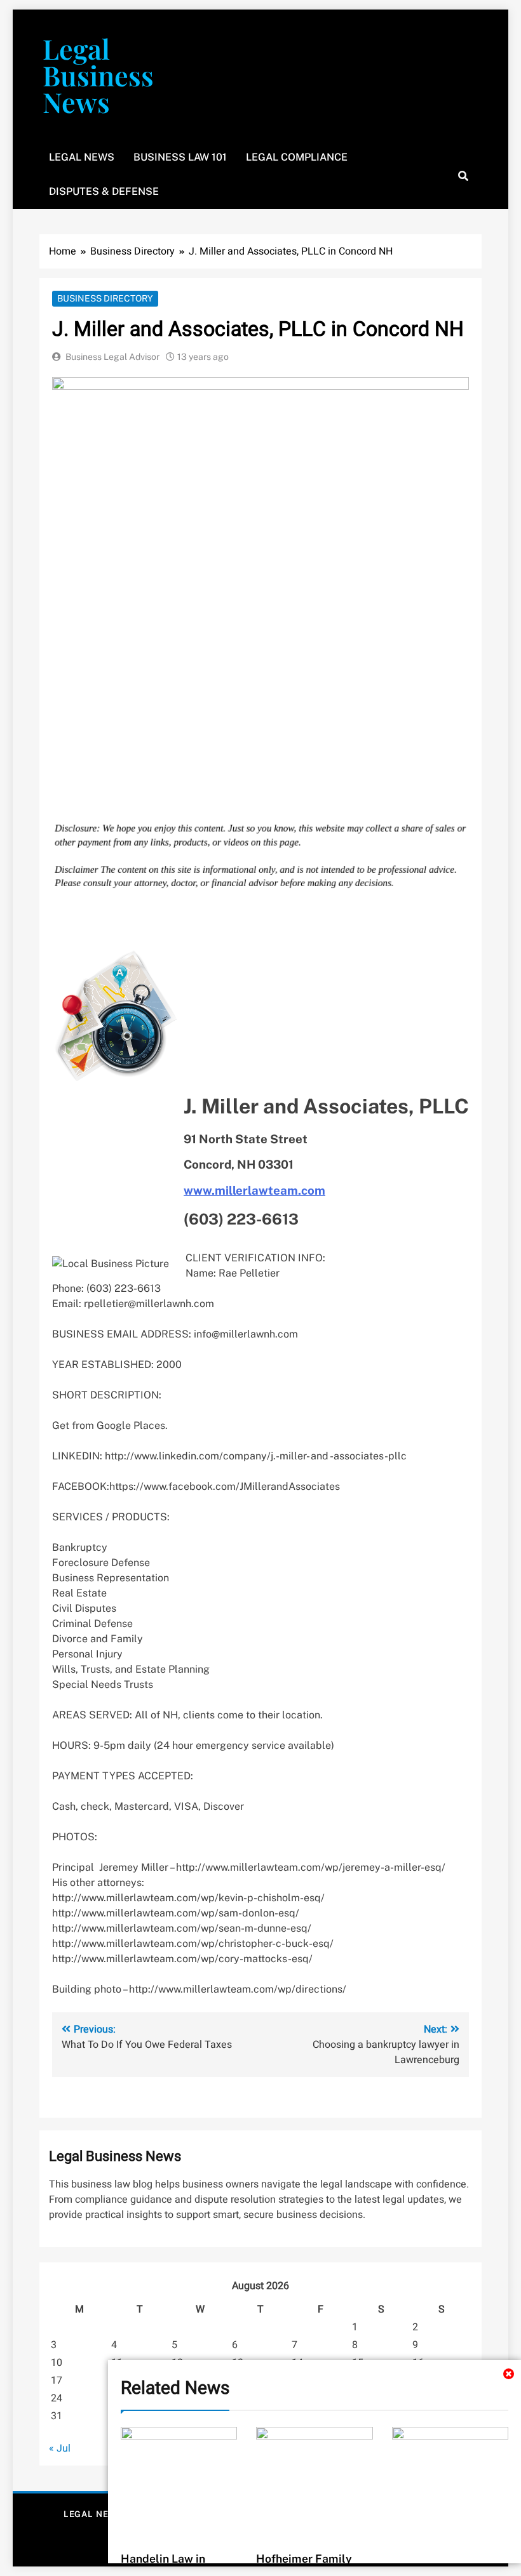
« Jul (60, 2448)
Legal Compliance (297, 157)
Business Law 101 (180, 157)
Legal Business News (98, 75)
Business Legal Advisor (112, 357)
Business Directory (105, 298)
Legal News (81, 157)
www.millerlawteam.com (254, 1190)
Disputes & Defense (104, 191)
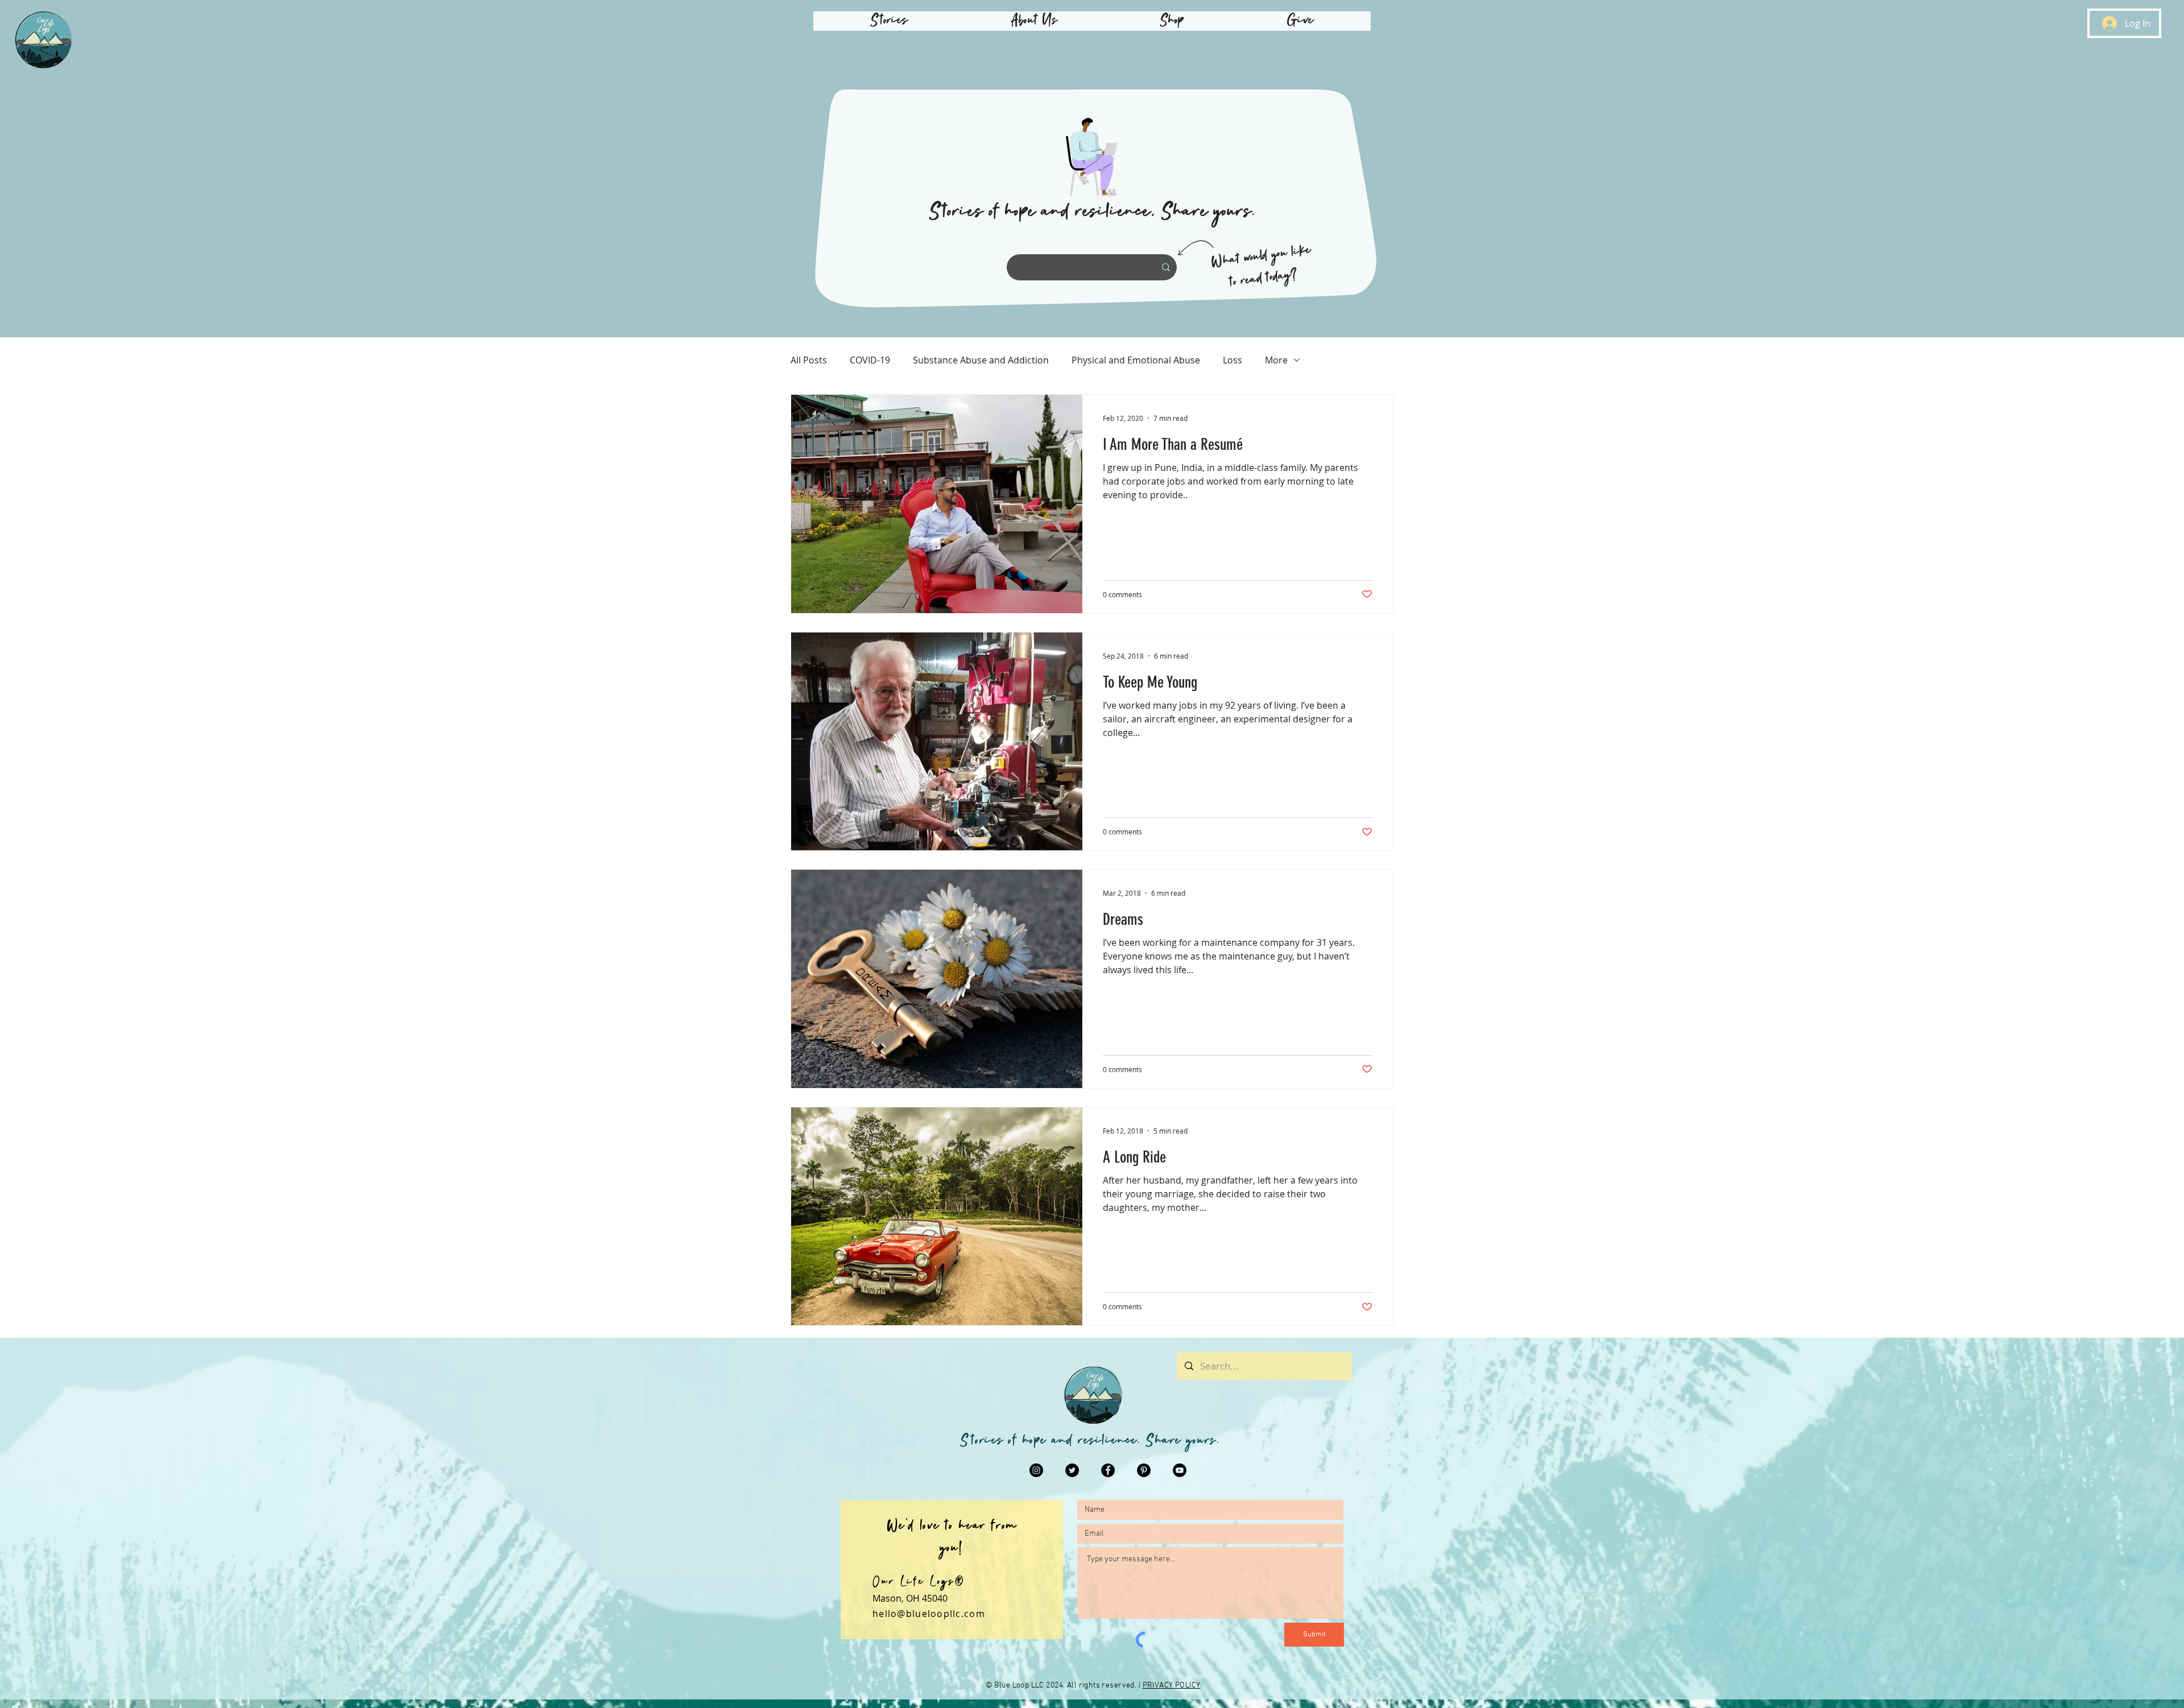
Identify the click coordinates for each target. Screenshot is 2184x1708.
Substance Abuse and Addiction (981, 360)
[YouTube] (1179, 1470)
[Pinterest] (1144, 1470)
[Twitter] (1072, 1470)
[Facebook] (1108, 1470)
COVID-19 (870, 360)
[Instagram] (1036, 1470)
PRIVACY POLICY (1172, 1685)
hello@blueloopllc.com (928, 1613)
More (1276, 360)
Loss (1232, 360)
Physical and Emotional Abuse (1136, 360)
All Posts (809, 360)
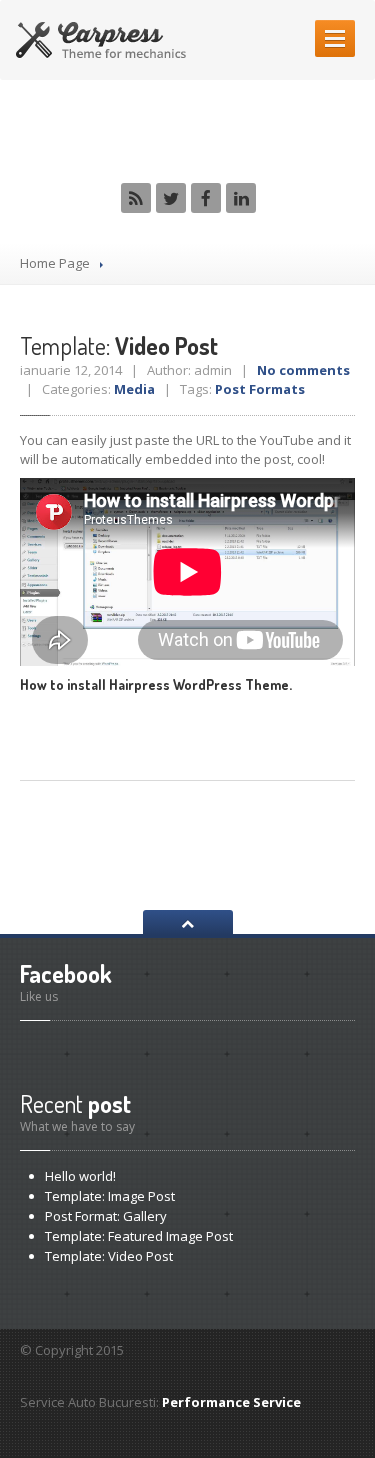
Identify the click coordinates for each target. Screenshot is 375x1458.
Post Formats (260, 389)
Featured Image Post (139, 1236)
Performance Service (231, 1402)
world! (80, 1176)
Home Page (55, 263)
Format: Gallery (106, 1216)
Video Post (119, 345)
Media (134, 389)
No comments (303, 370)
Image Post (110, 1196)
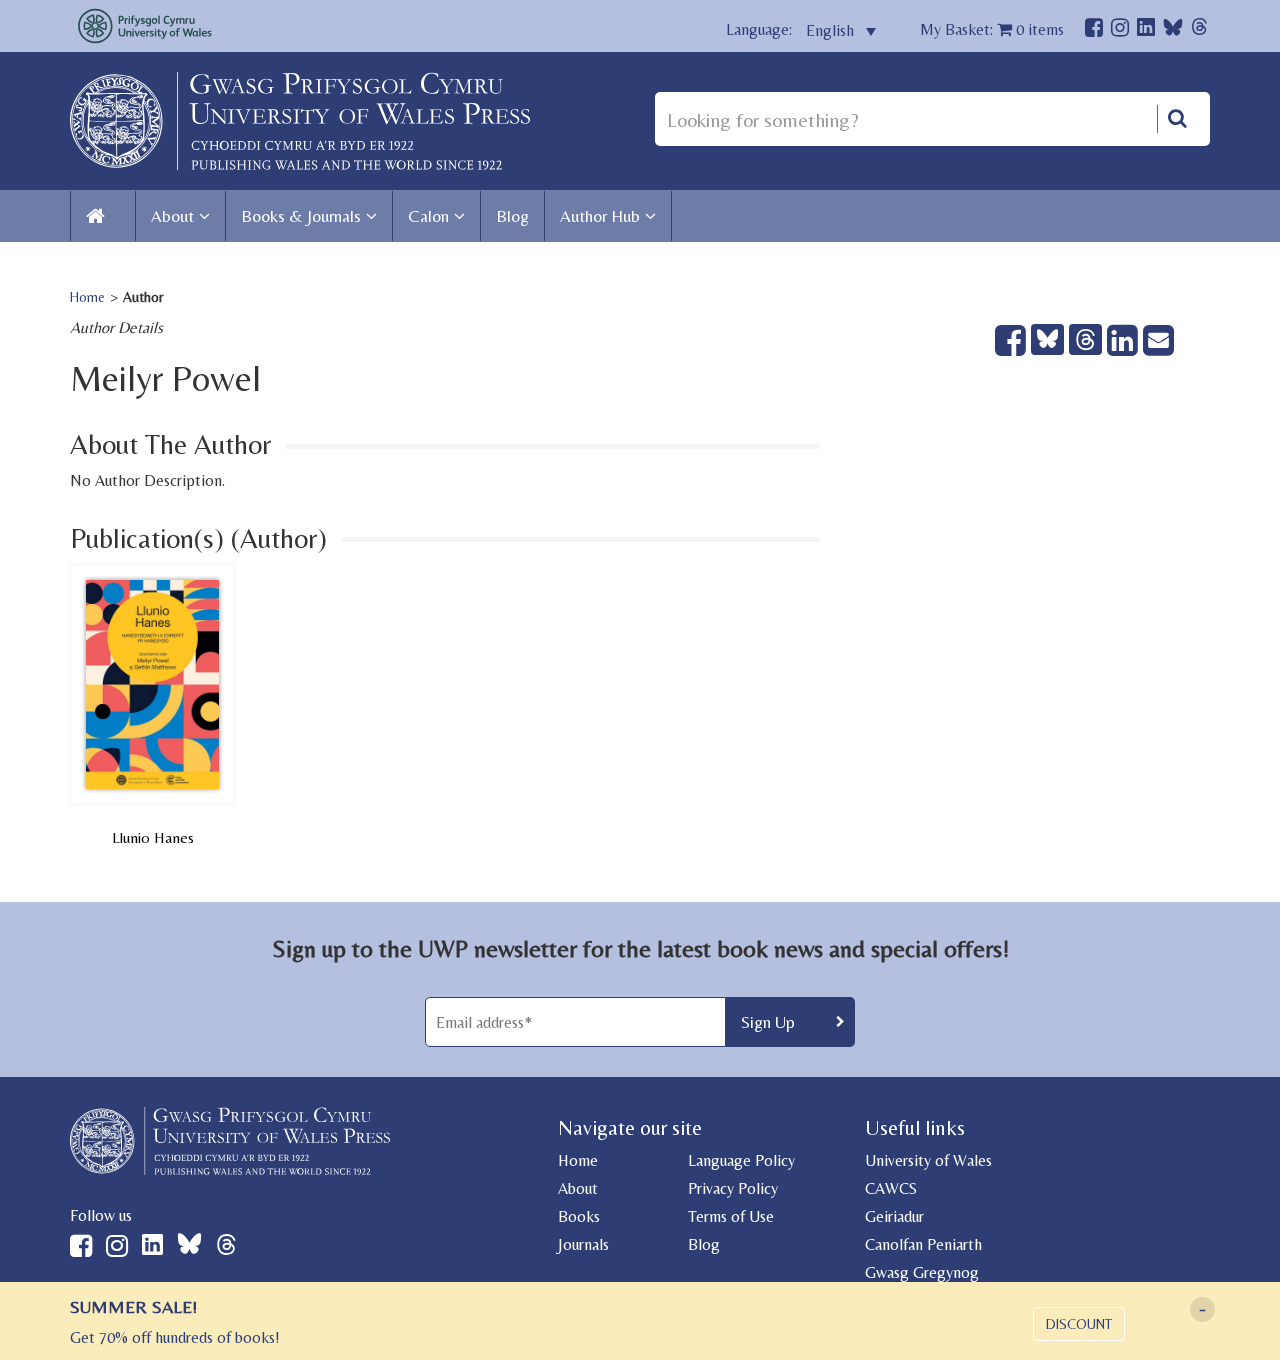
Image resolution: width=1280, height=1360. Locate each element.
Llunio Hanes (153, 837)
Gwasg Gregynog (922, 1272)
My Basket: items (992, 29)
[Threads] (1199, 29)
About (172, 216)
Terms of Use (731, 1216)
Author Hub (600, 216)
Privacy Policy (733, 1188)
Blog (512, 216)
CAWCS (891, 1188)
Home (87, 297)
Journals (583, 1244)
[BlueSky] (1173, 32)
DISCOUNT (1079, 1324)
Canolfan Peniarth (923, 1244)
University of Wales (928, 1160)
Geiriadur (894, 1216)
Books (579, 1216)
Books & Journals (301, 216)
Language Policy (741, 1160)
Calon (428, 216)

——————

What you have to do: Copy word for word the span of the records above that begins at the line with "Screenshot is 2184x1708." and ends at the line with "Format: Gallery (106, 1216)", including those two lines but not the pictures.

Output for this task:
Identify the click coordinates for each target. Screenshot is 2184x1708.
Substance Abuse and Addiction (981, 360)
[YouTube] (1179, 1470)
[Pinterest] (1144, 1470)
[Twitter] (1072, 1470)
[Facebook] (1108, 1470)
COVID-19 (870, 360)
[Instagram] (1036, 1470)
PRIVACY POLICY (1172, 1685)
hello@blueloopllc.com (928, 1613)
More (1276, 360)
Loss (1232, 360)
Physical and Emotional Abuse (1136, 360)
All Posts (809, 360)
Identify the click coordinates for each target. Screenshot is 375x1458.
Post Formats (260, 389)
Featured Image Post (139, 1236)
Performance Service (231, 1402)
world! (80, 1176)
Home Page (55, 263)
Format: Gallery (106, 1216)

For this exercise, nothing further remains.